Extinct species of conifer

Sequoiadendron chaneyi is an extinct species of tree in the Cupressaceae genus Sequoiadendron. Known from Miocene fossils found in Nevada and California, S. chaneyi is the oldest species of Sequoiadendron. The common use of the name "sequoia" generally refers to Sequoiadendron giganteum, which occurs naturally only in the various groves that exist on the western slopes of the Sierra Nevada of California. S. chaneyi is considered the probable direct ancestor to the extant Sequoiadendron giganteum.

==Description==
This species was found fossilized northeast to the current S. giganteum groves in the Sierra Nevada and near Reno. It was very similar to the modern species, even having the same plants associated with its fossils as the modern Sequoia.

==Occurrences==
Fossils of Sequoiadendron chaneyi have been described from the Middle Miocene floras found in the area of Middlegate Basin in Churchill County, Nevada. The area of the Middlegate basin is preserved as the Middlegate and Eastgate Formations, which grew along the shores of an ancient lake. While S. chaneyi is found in both formations, it is much rarer in the Middlegate formation, which was a south-facing scrubland-type ecosystem, being represented by only a few twiglets with foliage. In contrast, S. chaneyi is abundant in the Eastgate formation, which was a north-facing forested setting of hills and valleys, being represented by abundant foliage and several cones. Specimens figured as Glyptostrobus by Jack Wolfe in 1964 from the Middlegate basin were re-identified by Daniel Axelrod in 1985 as S. chaneyi, based on morphology and the presence of cones in the same deposits.

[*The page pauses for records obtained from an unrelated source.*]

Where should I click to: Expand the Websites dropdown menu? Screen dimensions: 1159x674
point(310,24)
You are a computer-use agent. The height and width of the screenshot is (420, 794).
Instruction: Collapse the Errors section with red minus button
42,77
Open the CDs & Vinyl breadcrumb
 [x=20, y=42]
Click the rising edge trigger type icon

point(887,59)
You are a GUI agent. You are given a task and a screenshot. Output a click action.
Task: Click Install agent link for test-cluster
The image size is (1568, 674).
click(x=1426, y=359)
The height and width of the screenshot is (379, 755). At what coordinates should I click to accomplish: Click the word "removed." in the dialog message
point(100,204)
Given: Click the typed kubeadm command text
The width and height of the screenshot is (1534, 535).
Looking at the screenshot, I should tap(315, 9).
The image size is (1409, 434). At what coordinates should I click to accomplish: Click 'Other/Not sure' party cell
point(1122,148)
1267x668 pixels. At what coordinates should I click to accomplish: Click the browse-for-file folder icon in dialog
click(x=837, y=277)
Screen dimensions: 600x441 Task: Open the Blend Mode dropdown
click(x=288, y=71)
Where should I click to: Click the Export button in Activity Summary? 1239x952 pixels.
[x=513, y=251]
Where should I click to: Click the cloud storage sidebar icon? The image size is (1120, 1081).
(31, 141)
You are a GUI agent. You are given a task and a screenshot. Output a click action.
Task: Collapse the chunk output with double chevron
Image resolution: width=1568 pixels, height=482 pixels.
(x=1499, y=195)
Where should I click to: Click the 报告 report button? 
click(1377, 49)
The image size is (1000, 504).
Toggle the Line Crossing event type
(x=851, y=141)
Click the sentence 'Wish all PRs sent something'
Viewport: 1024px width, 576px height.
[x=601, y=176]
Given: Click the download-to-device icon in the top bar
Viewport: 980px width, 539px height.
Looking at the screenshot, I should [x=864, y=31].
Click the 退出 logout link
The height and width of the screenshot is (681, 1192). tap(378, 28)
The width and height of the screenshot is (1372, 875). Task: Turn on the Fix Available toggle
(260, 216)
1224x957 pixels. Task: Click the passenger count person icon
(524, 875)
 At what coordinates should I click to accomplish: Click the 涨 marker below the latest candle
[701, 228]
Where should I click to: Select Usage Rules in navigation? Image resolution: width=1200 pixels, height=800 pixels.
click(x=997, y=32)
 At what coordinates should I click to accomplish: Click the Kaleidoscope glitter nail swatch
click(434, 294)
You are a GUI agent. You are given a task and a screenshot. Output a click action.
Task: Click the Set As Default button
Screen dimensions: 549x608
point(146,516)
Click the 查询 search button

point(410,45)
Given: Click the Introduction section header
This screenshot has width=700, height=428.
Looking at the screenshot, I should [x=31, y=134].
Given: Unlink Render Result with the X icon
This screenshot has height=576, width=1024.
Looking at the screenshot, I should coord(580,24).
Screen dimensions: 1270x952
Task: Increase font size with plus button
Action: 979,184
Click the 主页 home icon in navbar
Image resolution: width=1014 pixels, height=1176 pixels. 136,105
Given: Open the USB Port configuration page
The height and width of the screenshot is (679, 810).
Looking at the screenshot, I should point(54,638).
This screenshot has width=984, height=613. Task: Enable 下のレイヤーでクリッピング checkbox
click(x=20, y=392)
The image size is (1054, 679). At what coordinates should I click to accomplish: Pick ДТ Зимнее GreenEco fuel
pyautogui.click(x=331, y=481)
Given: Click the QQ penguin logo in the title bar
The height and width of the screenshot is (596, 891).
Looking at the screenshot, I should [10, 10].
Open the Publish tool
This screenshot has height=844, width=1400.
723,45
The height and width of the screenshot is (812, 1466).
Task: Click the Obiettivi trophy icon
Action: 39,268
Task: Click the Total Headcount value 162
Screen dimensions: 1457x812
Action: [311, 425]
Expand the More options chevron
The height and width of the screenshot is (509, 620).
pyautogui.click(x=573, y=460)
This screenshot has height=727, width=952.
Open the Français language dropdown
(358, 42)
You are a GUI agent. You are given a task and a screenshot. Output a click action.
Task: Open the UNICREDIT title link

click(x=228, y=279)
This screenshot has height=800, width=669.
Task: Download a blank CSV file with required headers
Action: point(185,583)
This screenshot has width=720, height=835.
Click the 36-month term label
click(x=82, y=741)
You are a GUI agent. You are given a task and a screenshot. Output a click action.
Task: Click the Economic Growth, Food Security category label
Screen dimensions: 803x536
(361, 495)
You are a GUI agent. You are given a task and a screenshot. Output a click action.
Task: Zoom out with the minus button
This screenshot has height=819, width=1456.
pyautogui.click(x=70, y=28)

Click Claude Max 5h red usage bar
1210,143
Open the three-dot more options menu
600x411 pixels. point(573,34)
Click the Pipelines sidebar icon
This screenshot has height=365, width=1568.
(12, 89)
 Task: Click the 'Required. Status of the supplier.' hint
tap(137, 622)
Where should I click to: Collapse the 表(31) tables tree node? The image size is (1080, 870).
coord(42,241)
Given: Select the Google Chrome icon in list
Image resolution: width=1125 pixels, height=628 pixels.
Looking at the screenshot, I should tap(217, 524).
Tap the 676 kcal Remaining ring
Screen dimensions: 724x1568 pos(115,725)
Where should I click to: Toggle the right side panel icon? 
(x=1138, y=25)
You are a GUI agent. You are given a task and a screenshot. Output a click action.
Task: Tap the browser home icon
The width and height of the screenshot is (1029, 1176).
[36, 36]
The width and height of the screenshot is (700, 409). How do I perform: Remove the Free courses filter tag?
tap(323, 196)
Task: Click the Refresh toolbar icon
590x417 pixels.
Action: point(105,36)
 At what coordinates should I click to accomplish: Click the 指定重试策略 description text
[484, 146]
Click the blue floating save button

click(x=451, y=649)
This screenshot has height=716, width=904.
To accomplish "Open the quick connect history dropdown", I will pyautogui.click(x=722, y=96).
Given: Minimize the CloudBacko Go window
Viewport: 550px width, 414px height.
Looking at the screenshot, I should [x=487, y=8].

Fossils of S. chaneyi have been found in the late Miocene Relief Peak Formation of Alpine County, California. The fossils are found in the topmost section of the Relief Peak Formation at the contact of the formation and the Mount Reba Conglomerate. The stratigraphy and composition of formations indicate that the fossils of the Mount Reba flora were deposited in a low, broad valley environment that drained southwesterly and was exposed to the storm track. While present in the flora, S. chaneyi was a very rare component of it, being known from only three foliage specimens. The specimens were most likely transported downstream from the site where the trees were growing.

S. chaneyi is known from the Middle Miocene Chloropagus Formation deposits of Storey County, Nevada, west of Fernley. While the fossils are locally abundant at several of the Purple Mountain flora sites, it is found as a component at most of the sites. The higher concentrations seem to be associated with those deposits which were formed in mesic bottomlands.